Tenneco develops cost-effective exhaust system for Euro 6 vans
While that will probably not result in a significant increase in cost for light vans, the more complex systems needed to treat exhaust gases for heavier models is likely to add to vehicle cost because most will need a second treatment system.
This will be the system already used by trucks – selective catalytic reduction (SCR) – a system also used by Volkswagen on the outgoing Crafter. SCR needs Adblue, a liquid urea-based additive to work, meaning drivers need to top up another tank as well as the diesel from time to time. If drivers fail to do so, the on-board diagnostics system should reduce engine power until the Adblue tank has been re-filled. While truck drivers have become used to the system – and an infrastructure exists for distributing the liquid to truck users – making it available through all fuel forecourts is a different matter.

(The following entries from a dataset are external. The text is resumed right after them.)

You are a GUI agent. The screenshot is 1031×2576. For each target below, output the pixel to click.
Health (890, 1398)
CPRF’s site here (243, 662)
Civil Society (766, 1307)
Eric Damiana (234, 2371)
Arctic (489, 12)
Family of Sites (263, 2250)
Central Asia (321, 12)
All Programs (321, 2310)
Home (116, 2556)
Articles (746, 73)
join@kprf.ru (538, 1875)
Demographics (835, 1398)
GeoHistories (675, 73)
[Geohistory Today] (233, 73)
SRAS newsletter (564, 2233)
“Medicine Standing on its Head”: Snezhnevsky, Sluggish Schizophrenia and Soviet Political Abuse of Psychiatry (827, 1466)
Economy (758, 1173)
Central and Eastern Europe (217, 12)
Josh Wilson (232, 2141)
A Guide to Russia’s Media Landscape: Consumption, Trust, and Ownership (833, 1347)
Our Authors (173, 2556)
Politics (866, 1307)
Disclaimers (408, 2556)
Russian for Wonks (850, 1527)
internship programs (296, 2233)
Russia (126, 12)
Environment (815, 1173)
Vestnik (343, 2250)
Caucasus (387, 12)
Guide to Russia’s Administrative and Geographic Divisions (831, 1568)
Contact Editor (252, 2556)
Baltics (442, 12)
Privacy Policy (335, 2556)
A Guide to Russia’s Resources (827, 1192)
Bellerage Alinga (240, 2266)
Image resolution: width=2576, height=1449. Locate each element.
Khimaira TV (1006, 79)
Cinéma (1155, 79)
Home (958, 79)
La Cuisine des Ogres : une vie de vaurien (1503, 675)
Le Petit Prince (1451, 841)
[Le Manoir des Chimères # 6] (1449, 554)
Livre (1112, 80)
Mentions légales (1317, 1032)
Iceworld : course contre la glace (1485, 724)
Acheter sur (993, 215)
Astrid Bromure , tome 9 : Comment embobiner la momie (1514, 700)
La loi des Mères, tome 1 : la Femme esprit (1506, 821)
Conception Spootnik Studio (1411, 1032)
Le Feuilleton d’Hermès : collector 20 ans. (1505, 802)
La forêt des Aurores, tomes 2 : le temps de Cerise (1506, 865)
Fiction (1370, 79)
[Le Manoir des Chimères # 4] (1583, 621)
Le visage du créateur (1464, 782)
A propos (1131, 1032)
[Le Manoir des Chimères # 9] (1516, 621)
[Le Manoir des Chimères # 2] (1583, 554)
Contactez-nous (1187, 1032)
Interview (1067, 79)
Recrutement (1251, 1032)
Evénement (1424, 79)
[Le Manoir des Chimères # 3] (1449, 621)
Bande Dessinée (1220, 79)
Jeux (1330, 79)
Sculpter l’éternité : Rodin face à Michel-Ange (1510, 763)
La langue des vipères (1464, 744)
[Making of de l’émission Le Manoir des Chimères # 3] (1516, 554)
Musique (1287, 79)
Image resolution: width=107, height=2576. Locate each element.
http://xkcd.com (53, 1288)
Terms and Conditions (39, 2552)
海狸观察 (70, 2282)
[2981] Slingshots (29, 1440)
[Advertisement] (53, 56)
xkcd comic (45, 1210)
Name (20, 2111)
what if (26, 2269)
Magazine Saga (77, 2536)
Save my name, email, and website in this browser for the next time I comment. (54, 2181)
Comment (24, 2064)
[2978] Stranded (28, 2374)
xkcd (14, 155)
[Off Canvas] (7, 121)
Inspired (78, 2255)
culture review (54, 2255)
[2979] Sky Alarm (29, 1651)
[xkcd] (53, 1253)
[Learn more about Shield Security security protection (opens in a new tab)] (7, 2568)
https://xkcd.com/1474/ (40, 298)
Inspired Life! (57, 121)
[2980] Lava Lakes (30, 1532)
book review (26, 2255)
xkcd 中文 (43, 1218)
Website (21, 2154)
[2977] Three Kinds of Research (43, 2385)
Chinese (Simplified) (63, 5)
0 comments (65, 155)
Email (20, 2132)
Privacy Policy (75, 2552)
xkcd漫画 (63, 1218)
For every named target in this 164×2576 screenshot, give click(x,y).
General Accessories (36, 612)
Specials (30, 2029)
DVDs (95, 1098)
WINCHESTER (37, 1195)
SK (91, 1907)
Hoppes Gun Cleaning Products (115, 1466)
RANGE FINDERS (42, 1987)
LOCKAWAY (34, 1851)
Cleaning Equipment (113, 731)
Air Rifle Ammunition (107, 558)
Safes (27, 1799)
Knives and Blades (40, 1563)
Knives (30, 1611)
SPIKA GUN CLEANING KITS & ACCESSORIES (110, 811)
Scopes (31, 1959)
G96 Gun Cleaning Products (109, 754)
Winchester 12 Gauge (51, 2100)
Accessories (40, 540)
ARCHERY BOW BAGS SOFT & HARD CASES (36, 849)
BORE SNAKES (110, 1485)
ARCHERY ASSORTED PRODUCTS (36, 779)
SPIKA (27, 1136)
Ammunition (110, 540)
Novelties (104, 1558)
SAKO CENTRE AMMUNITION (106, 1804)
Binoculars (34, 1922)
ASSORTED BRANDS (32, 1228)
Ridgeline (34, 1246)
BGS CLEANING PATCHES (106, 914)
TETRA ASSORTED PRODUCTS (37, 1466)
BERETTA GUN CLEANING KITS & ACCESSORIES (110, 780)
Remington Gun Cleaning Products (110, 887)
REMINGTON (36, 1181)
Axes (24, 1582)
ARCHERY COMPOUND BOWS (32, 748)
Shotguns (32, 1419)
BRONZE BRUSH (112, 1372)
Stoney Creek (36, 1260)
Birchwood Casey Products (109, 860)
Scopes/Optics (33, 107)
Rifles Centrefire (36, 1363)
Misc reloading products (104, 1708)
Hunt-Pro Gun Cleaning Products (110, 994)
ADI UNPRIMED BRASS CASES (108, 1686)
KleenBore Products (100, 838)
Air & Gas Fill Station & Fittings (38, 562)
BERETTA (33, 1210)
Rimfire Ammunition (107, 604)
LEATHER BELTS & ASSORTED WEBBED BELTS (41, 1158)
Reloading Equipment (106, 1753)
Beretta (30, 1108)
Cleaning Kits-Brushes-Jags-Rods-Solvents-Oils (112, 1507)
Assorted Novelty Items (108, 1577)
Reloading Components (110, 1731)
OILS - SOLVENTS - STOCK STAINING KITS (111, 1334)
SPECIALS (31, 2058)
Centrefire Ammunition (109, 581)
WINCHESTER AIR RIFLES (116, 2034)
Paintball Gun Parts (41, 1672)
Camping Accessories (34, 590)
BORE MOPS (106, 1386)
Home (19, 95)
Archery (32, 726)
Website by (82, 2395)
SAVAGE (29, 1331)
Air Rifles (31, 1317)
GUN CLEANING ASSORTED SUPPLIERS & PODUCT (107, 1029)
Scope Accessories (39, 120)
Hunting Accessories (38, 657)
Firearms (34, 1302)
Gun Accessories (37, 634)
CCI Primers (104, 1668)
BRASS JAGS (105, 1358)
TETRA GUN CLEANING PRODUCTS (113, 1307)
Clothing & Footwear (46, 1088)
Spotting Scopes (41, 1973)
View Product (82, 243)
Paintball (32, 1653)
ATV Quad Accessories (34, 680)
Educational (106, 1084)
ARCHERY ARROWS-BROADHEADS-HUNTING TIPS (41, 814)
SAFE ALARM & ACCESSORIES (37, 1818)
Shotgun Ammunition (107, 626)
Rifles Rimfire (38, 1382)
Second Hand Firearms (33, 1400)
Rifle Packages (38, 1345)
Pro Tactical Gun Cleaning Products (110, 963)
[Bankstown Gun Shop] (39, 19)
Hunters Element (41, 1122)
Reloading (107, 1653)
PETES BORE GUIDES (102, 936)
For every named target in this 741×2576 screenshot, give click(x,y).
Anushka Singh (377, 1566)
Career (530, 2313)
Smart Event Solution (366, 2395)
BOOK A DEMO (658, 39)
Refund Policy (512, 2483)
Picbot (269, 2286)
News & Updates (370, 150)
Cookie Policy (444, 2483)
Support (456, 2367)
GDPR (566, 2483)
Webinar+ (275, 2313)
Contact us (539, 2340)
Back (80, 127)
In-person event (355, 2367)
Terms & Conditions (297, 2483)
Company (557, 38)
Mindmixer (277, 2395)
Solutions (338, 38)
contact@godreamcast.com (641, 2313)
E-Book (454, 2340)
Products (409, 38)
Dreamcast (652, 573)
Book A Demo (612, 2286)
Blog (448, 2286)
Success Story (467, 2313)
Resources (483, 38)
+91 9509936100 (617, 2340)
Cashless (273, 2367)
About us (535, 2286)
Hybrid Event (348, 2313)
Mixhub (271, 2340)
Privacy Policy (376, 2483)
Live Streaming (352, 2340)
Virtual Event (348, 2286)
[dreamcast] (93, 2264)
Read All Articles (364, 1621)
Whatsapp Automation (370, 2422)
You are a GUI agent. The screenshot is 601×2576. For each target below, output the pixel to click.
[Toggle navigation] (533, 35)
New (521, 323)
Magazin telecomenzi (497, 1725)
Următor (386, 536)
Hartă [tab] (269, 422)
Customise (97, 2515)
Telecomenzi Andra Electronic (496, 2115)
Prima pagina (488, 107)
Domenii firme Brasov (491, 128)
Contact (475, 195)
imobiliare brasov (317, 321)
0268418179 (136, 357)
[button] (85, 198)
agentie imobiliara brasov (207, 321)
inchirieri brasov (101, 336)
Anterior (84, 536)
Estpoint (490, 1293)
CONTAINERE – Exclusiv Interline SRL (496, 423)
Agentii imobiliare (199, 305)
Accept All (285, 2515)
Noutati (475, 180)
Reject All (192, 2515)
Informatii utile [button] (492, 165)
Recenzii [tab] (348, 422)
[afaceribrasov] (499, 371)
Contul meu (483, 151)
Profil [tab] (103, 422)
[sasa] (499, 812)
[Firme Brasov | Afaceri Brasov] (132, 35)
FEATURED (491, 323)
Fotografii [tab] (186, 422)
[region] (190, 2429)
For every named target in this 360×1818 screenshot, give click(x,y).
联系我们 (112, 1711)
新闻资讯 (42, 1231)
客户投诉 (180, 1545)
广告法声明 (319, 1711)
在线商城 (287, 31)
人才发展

A recent visit to exhaust system manufacturer Tenneco suggests that by the time the Euro 6 limits come into force, the problem may have been solved. While SCR will still be needed for heavier vans, it seems likely that companies like Tenneco will have developed a solid urea additive system that will only need attention at regular services and will reduce vehicle cost.
The solid additive would be housed in the exhaust system and tests show that it could be more effective than liquid additive systems. The big advantage for operators is that drivers won't need to know which vans need additives and which do not.